La caficultura, una fuente de sustento para numerosas familias en las regiones montañosas de América Latina, enfrenta desafíos debido al cambio climático y la variabilidad de la producción, lo que complica el uso de modelos de pronóstico a nivel territorial. A pesar de estos desafíos, la inferencia territorial ha ganado relevancia, especialmente con el avance de los Sistemas de Información Geográfica (SIG), que ofrecen
herramientas útiles para el análisis territorial. Aunque los modelos espaciales se aplican cada vez más en SIG, la caficultura, al igual que muchos subsectores agrícolas, se ve limitada por la falta de información y metodologías espaciales.
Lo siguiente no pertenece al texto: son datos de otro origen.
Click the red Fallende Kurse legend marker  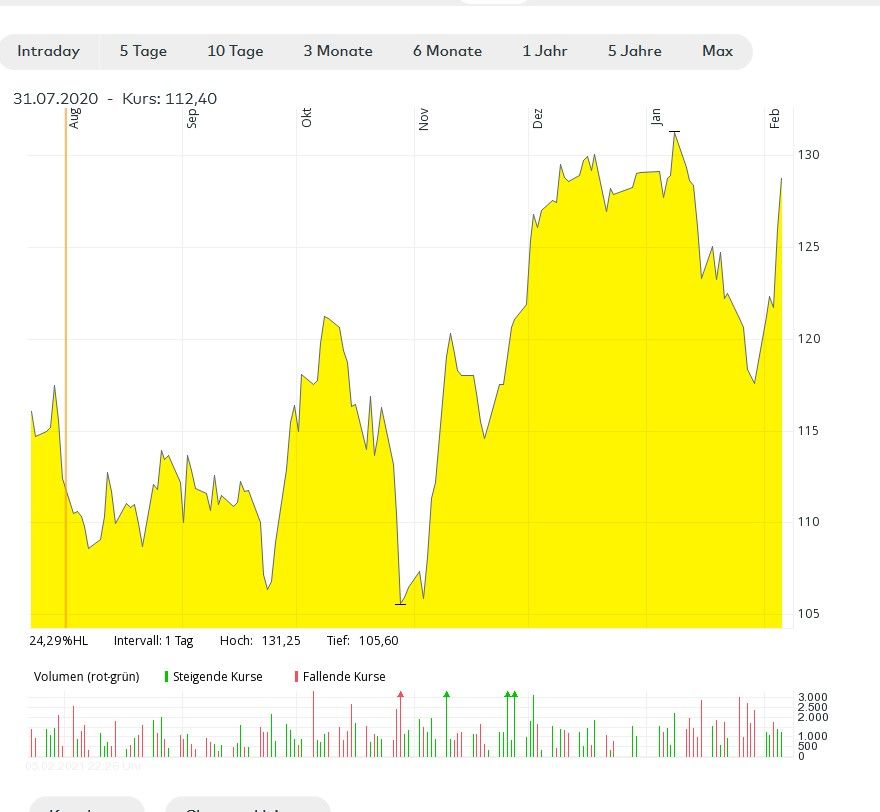point(296,677)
Este trabajo propone una metodología para identificar patrones espaciales de áreas de productividad homogénea. Se analizaron datos de 140 fincas, representando a 3900 miembros de la cooperativa de caficultores de Andes, distribuidos en 200.000 ha, entre 2019 y 2021. Las variables utilizadas para medir la productividad incluyeron el número de frutos por árbol, el peso promedio de los frutos, la densidad de plantación y la tasa de conversión de café “cereza” a café pergamino seco. Se empleó un modelo de regresión lineal simple y se realizaron análisis de dependencia espacial utilizando el Índice de Moran global y local para identificar agrupamientos de subdivisiones territoriales. Los datos se procesaron en el lenguaje R, y se utilizó el programa
GeoDa™ para obtener la matriz de pesos espaciales. Mediante indicadores de dependencia espacial, se identificaron unidades territoriales con características similares para la producción de café en zonas montañosas. La metodología puede contribuir a estimar la producción de café en grandes territorios, mejorando la confiabilidad de la información y permitiendo una toma de decisiones más informada para optimizar la caficultura en áreas montañosas.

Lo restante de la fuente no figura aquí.